April @ The Steadfast Reader


  • Emma’s my 2nd favorite Austen, after P&P, just because P&P was my 1st really. And you can never forget your first – haha. Anyway, I’m reading Northanger Abbey right now and I’ve got to say Catherine reminds me of Emma a bit – not in the matchmaker sort of way, but in the clueless yet kind sort of way. Catherine’s is more of a too trusting nature, though.

  • Lost in Literature

    I’ve only read three Austens and Northanger Abbey is my favorite.
    I just finished Sense and Sensibility and I know I didn’t appreciate that one near as much as it likely deserves. Oh well, I tried.
    I’ll make it around to Emma at some point and I’ll be sure to watch Clueless for comparison.

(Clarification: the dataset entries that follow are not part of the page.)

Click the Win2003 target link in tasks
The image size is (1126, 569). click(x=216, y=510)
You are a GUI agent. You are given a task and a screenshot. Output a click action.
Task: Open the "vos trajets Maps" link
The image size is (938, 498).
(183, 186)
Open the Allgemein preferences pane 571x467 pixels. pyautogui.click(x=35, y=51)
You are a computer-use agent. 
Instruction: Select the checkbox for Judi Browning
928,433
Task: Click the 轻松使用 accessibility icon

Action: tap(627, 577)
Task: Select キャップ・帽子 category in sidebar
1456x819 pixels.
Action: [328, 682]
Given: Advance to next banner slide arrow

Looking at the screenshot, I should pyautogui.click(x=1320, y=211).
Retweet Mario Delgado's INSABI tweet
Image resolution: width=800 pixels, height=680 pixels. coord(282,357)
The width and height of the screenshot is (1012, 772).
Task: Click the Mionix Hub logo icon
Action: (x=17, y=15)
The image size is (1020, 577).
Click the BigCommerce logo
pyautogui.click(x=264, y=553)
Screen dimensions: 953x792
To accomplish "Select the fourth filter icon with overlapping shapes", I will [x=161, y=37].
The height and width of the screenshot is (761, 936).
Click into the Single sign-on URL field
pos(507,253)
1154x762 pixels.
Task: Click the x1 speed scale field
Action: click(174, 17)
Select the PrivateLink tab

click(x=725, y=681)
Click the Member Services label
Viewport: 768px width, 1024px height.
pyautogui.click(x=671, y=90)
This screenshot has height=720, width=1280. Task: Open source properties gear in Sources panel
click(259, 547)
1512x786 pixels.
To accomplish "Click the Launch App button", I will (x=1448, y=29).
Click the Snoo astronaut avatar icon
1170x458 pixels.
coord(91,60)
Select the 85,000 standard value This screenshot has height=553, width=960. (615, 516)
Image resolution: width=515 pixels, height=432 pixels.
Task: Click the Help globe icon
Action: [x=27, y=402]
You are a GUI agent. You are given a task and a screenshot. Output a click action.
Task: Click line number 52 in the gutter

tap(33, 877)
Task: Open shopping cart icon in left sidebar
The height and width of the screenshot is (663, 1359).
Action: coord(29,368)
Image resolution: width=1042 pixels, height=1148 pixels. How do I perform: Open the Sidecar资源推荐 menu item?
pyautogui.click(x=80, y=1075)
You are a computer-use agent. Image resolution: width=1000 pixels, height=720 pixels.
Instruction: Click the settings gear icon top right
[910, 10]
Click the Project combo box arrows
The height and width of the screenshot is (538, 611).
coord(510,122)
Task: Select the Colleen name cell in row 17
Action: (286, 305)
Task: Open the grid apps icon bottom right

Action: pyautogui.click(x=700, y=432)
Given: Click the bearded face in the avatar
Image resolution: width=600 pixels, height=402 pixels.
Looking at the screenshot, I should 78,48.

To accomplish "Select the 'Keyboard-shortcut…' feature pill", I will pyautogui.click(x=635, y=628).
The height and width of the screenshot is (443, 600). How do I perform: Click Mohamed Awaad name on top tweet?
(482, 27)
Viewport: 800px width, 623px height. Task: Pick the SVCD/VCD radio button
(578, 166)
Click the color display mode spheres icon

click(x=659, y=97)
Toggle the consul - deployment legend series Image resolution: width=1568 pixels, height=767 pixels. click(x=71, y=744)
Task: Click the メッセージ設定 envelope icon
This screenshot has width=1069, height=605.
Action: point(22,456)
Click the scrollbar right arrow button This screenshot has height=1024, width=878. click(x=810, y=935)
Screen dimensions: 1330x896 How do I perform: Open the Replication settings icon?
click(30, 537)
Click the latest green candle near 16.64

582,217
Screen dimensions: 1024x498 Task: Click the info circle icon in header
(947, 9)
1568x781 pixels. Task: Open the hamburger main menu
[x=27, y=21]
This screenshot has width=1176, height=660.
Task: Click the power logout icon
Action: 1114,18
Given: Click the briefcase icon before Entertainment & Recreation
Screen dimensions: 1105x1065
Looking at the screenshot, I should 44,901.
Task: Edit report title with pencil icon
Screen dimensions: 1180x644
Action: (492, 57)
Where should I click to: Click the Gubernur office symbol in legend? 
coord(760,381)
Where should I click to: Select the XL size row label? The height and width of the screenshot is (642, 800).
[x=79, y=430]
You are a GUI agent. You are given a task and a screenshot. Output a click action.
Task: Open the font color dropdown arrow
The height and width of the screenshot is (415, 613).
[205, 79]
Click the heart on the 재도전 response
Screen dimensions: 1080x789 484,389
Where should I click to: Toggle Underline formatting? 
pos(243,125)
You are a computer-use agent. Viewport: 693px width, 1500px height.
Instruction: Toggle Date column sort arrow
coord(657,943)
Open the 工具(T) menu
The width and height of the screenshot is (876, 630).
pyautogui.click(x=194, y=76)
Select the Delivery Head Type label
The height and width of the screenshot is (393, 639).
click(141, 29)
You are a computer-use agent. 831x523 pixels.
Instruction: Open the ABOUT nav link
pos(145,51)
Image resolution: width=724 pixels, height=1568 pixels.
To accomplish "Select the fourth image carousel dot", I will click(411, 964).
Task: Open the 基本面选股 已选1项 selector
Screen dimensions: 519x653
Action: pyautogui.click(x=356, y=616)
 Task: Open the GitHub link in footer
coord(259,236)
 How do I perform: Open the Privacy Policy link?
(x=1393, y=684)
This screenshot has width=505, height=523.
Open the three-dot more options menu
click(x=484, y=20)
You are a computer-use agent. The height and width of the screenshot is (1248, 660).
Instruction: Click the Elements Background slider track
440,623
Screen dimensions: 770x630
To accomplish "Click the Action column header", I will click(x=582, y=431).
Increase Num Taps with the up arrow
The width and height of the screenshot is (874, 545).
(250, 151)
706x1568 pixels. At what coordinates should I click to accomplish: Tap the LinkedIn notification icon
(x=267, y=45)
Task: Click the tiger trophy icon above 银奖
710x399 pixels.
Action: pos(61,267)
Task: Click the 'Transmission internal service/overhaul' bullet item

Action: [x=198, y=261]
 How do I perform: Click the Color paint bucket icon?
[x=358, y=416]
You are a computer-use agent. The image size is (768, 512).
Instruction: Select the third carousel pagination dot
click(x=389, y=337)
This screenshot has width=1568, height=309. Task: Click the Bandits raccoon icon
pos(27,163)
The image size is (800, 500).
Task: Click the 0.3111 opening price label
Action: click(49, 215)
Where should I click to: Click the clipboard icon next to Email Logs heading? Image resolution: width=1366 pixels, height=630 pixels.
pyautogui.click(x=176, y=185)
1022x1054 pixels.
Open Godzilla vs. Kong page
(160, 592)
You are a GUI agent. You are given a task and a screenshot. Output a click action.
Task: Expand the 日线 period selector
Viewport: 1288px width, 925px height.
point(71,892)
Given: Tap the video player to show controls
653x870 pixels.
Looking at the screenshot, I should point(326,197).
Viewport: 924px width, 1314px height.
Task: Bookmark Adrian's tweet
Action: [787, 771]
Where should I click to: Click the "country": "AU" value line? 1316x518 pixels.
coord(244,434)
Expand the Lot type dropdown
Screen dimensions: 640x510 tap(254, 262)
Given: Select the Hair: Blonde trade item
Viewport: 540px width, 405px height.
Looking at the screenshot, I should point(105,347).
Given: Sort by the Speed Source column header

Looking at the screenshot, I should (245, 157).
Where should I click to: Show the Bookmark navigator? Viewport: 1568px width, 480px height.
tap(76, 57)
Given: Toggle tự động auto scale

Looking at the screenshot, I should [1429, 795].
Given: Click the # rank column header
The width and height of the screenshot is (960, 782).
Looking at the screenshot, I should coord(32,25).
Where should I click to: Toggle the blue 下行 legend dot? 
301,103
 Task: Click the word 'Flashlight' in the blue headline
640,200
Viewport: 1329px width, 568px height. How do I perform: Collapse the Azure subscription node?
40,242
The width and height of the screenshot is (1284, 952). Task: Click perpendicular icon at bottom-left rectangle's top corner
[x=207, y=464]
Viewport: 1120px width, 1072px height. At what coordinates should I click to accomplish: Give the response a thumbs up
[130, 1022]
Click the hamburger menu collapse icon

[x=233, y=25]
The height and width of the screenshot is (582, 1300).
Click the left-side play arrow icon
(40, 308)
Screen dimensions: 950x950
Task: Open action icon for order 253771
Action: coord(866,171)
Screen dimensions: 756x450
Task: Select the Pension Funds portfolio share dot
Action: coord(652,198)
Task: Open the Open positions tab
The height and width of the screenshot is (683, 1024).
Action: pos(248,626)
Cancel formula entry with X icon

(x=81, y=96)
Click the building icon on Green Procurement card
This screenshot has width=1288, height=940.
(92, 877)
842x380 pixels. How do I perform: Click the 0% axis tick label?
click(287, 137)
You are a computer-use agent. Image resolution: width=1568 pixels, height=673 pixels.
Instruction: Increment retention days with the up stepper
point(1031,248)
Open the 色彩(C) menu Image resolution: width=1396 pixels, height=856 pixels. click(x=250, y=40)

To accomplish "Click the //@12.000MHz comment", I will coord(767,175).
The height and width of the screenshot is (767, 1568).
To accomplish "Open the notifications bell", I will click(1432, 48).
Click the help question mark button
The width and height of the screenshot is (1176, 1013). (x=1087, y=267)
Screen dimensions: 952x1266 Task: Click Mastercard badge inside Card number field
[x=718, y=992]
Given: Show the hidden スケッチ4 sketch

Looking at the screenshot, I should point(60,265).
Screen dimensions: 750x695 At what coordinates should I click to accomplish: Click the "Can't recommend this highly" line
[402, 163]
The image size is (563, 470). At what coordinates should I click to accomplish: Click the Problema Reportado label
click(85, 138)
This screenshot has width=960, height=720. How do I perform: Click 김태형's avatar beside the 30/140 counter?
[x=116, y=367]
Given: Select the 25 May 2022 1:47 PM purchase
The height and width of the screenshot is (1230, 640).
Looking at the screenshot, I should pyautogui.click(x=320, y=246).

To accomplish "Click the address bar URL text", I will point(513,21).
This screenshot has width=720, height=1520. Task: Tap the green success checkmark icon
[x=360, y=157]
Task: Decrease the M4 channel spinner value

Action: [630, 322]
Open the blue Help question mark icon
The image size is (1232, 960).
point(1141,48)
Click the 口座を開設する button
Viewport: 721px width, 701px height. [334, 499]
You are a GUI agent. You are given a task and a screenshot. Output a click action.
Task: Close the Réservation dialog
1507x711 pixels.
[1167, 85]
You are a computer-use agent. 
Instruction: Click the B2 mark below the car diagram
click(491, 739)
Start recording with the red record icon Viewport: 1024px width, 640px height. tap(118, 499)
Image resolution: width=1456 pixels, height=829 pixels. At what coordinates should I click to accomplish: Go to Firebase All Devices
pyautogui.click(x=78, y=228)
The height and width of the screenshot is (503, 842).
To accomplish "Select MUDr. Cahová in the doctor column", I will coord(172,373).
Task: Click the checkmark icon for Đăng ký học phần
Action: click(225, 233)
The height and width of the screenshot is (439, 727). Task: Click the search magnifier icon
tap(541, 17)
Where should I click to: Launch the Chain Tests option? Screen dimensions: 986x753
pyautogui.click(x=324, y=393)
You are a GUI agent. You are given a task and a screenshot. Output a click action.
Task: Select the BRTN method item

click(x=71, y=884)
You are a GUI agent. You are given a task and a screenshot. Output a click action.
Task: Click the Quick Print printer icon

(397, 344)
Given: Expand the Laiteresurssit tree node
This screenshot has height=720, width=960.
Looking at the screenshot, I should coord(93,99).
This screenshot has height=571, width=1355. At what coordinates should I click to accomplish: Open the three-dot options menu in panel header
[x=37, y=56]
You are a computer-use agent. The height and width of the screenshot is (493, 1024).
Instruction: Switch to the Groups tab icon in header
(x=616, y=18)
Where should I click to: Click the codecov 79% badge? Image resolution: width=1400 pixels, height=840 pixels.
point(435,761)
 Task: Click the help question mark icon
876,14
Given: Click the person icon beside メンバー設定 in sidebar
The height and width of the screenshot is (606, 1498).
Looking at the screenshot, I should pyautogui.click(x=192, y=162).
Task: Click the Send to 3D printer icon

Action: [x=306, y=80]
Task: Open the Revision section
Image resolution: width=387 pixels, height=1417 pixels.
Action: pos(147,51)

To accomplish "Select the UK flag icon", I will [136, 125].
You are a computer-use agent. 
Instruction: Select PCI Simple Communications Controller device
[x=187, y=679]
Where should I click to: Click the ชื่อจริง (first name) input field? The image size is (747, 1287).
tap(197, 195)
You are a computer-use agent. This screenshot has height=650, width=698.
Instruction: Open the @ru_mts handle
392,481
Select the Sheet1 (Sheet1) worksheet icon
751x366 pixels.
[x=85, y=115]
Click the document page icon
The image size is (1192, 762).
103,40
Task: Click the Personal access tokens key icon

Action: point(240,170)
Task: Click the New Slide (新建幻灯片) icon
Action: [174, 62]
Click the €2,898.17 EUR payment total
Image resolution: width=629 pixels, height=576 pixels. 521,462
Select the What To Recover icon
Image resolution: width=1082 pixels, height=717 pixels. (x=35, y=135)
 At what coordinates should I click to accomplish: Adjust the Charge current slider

  • Having just finished my first Austen (Pride & Prejudice), I really want to read more. I think this calls for an Emma/Clueless weekend in my future.

  • I have to confess that I’ve never watched Clueless. I think this probably means I need an Emma re-read and a Clueless viewing. Book blogger drinkalong?

  • Oh I’m a hardcore Austen fan. I’ve been reading her books since I was 11 – well before I understood them properly. They get better every time I read them. There is so much humour in her books. The last time I read Sense and Sensibility I was struck by the girl on girl hate – Lucy Steele is so catty! It was fantastic.

    Now I just want to go and read something of hers again…

    • Sense and Sensibility is also on the list. I’ll keep an eye of for girl on girl cattiness! πŸ™‚ Wharton is really the only author of this period that I truly enjoy.

  • Yup, I love Emma and everything else Austen wrote. Emma used to be my favorite one, but now it’s Persuasion. I suppose I identify with mature Anne (not that she’s actually old!) more than I identify with Emma now that I’m, well, not a “clueless” kid anymore.